De nuevo el mundo se divide en dos: quienes apoyan la inteligencia artificial (IA) y quienes le temen. Dicha división es regla: el desarrollo de la imprenta, la radiación como fuente de energía, recuérdense los casos de Chernóbil (Rusia) en 1986 y el de Fukushima (Japón) en 2011, o el exceso en el uso de la tecnología médica en enfermos que no la requieren. La IA de nuevo es objeto de desavenencias: a sus aduladores y seguidores les importa un bledo la opinión de quienes la consideran un instrumento cuyas consecuencias negativas aún no son predecibles.

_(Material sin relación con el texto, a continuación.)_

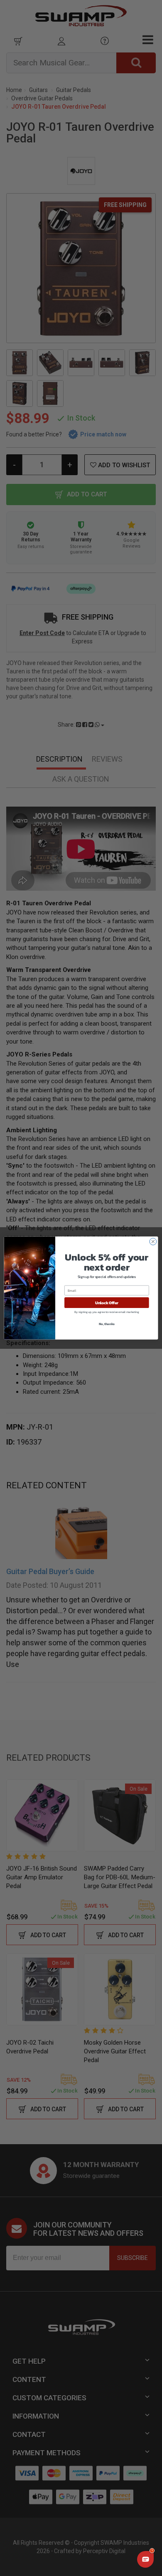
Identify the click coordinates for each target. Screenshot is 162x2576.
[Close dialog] (153, 1241)
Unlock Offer (106, 1302)
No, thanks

Pocos días atrás una profesora me explicaba que para ella era fácil discernir cuántos alumnos entregaban sus trabajos usando la inteligencia artificial y cuántos los habían escrito gracias a la búsqueda de información. La lección es obvia: si la IA resuelve tareas, el trabajo académico disminuye, la curiosidad decae y el esfuerzo intelectual, en este caso de jóvenes, merma; su afán de investigar y su capacidad de dudar y preguntar se esfuma. Malos agüeros: nunca será suficiente insistir, sobre todo en la juventud, acerca del valor de la duda y del conocimiento acumulado durante siglos.

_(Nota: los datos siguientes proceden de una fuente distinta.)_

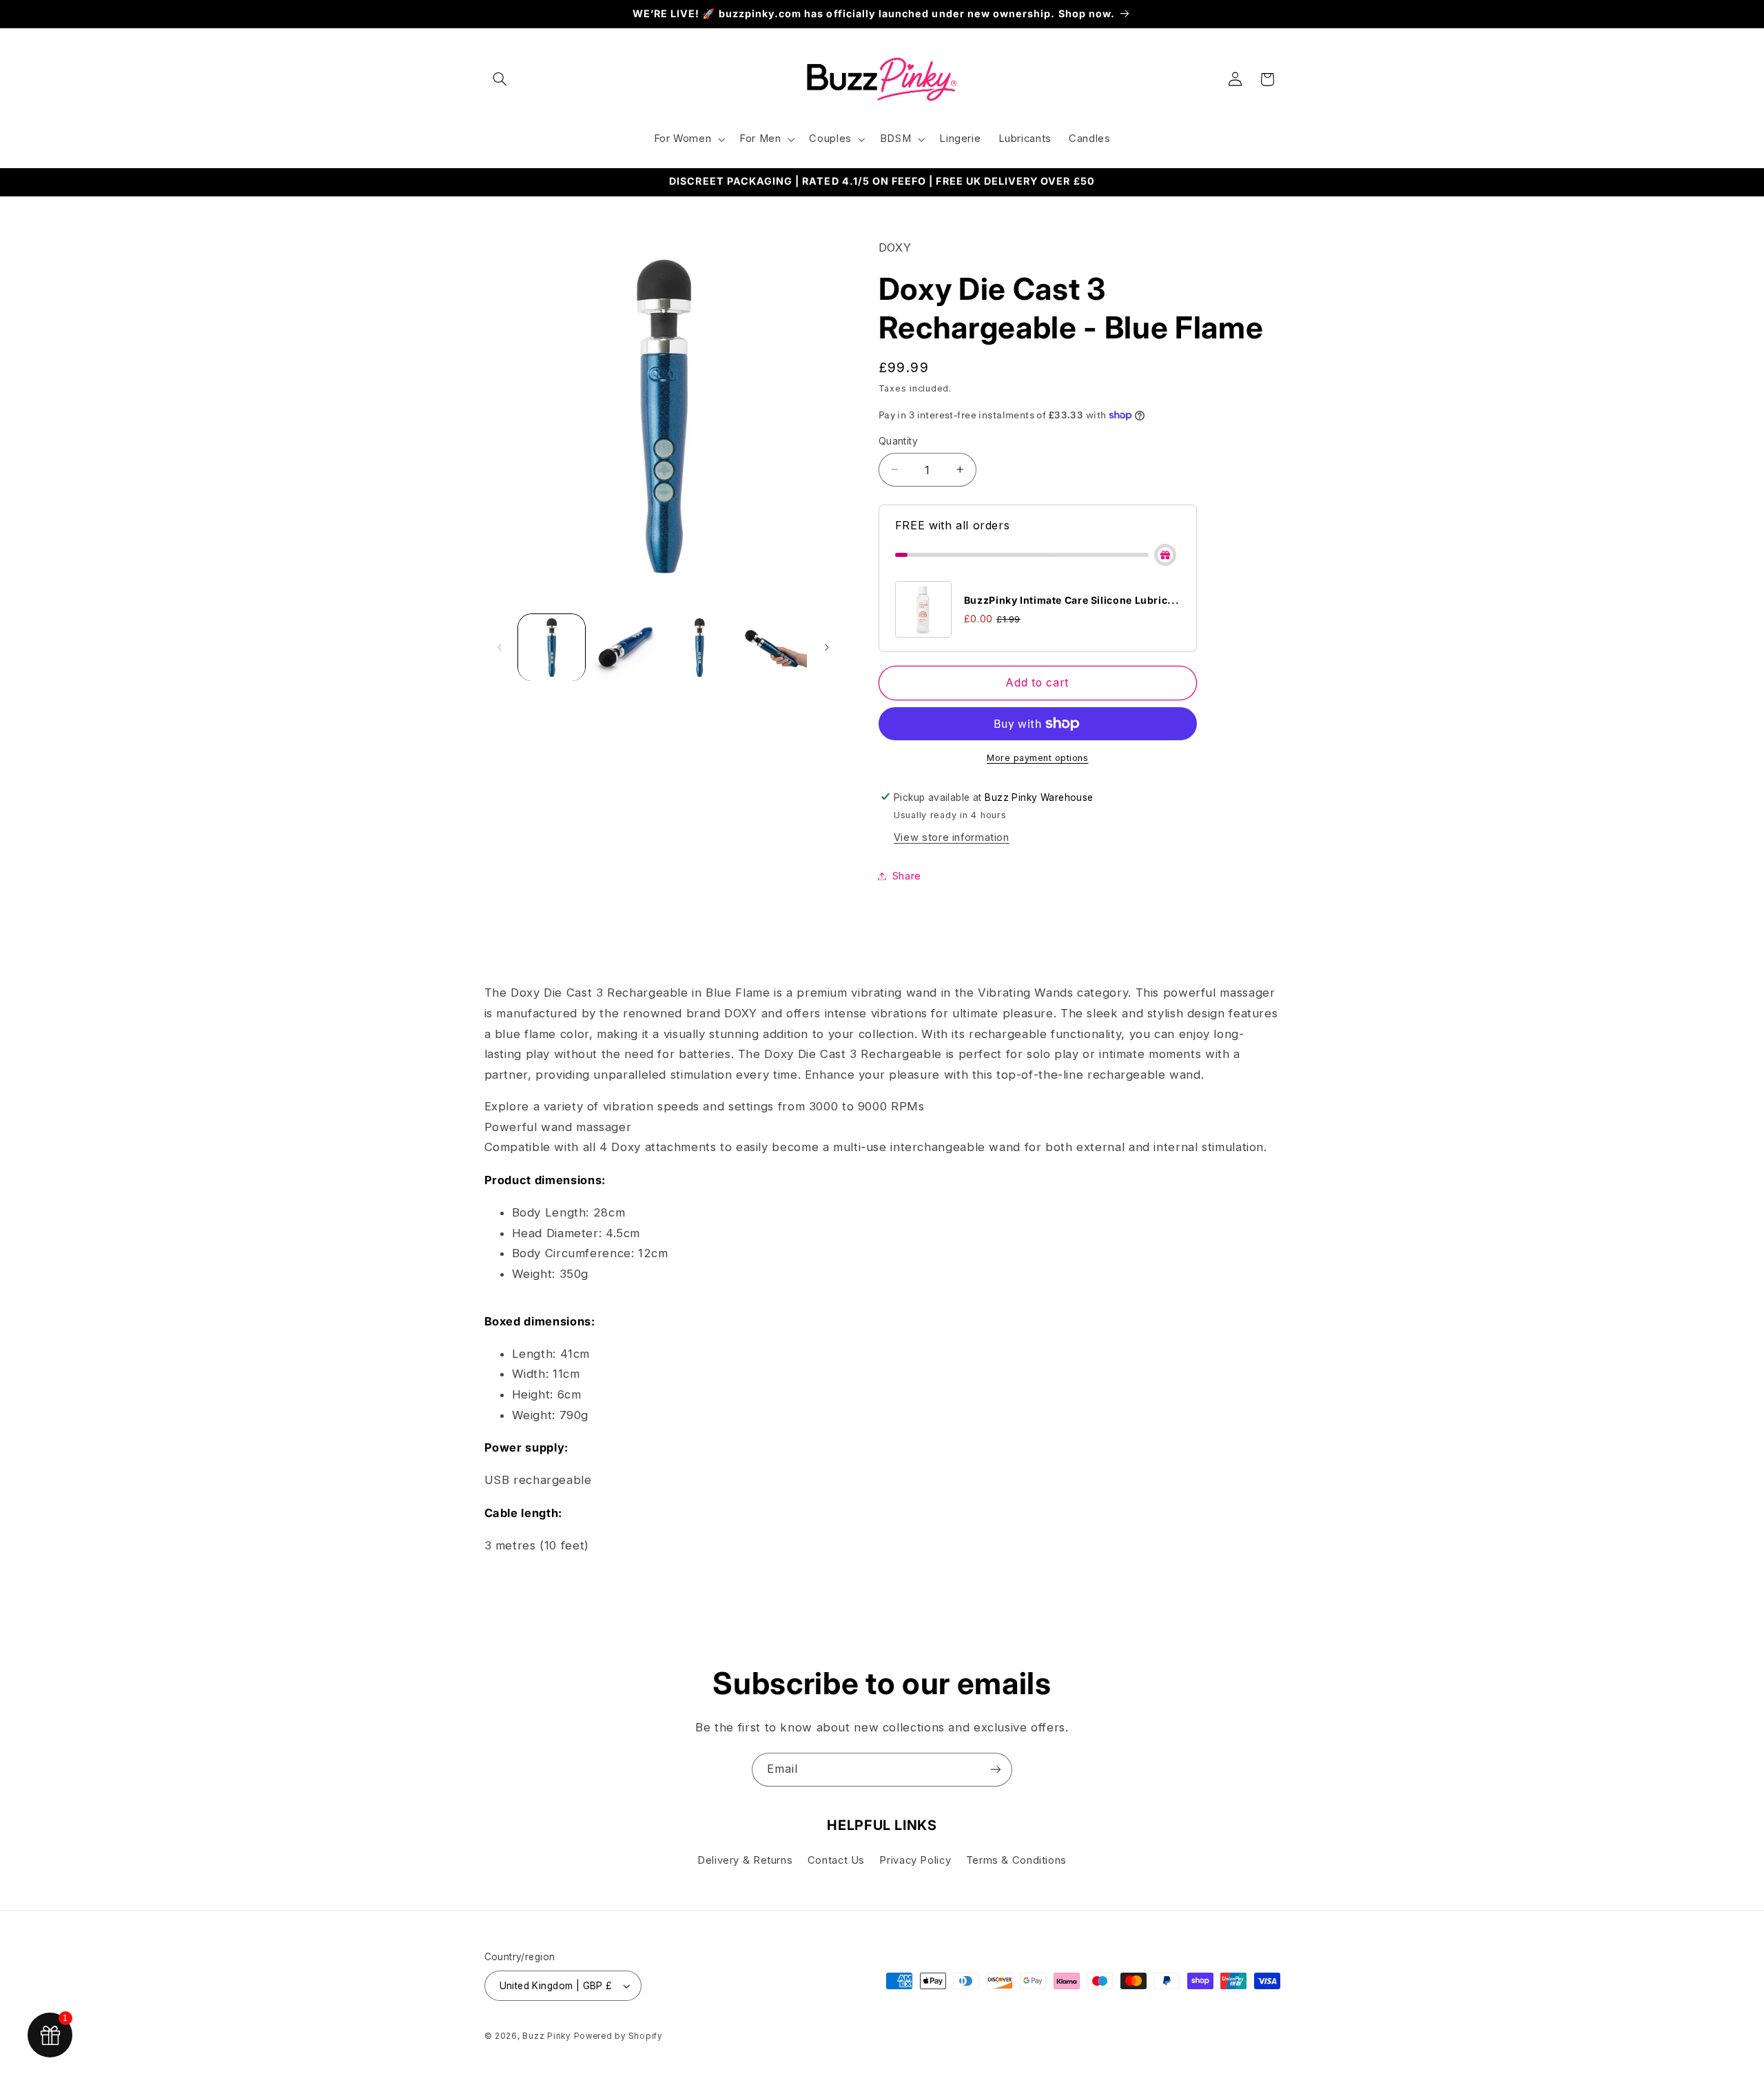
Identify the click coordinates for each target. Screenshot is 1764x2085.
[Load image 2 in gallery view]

El uso de la IA, así como su instrumento ChatGPT, le permite a quien la utilice escribir en otros lenguajes pero, a la vez, si es usada sin fundamentos éticos, puede diseminar escritos copiados o mezclas de ellos. Los expertos en IA se preguntan si es correcto utilizarla para valorar la posible publicación de trabajos científicos. El problema es mayúsculo: ¿dónde queda el valor y la opinión de quienes por su experiencia han trabajado durante años como revisores? Revistas médicas de gran impacto y presencia como la británica The Lancet, publicada desde 1823, han reiterado los posibles daños al sustituir el conocimiento humano por los dictámenes de la IA. Dicho temor y las aseveraciones de la profesora muestran las repercusiones negativas de la IA: ¿desplazará al ser humano?, ¿nos convertiremos en apéndices de nuestras creaciones?
La IA, hasta ahora —quizás en el futuro se nos informe que tiene alma y sentimientos— no tiene la capacidad de competir con la visión humana. La formación de las personas conlleva múltiples factores: casa, escuela, amigos, trabajo, noticias, perspectivas presentes y futuras y, entre otras, historia. La suma previa suma vida, experiencia, conocimiento, contacto humano. La IA no tiene ni tendrá dichas facultades.
Los doctores y editores de revistas médicas, preocupados por el avance —lo denominaré amenaza de la IA— han demostrado que los trabajos revisados por dicho utensilio son superficiales e incompletos. La experiencia acumulada por investigadores y académicos no puede reemplazarse por herramientas creadas por el ser humano. Insisto, me repito, la humanidad corre el peligro, cada vez más, de convertirse en instrumento de nuestras creaciones. Terrible perspectiva.
Investigadores independientes han demostrado que herramientas como GPT-4 pueden perpetuar sesgos raciales y de género en relación con la salud. Dicho instrumento no tuvo la capacidad de definir la diversidad y diferencia de problemas médicos entre hombres y mujeres. Debido a lo anterior, revistas médicas de prestigio internacional han exigido a los posibles autores que declaren si utilizaron IA para elaborar su trabajo; otras la han prohibido en forma absoluta. Algunas revistas han encontrado que las revisiones de trabajos hechas por IA son superficiales, amén de su imposibilidad para recibir retroalimentación.
Si bien es bienvenida la fuerza creadora del ser humano, es ético y necesario repetirlo: la investigación, de cualquier tipo, debe asumir que la ciencia debe estar al servicio de la humanidad. De no ser así, continuaremos transformándonos en los instrumentos de nuestros instrumentos.
Arnoldo Kraus
Profesor en la Facultad de Medicina de la UNAM. Miembro del Colegio de Bioética A. C. Publica cada semana en El Universal y en nexos la columna Bioéticas.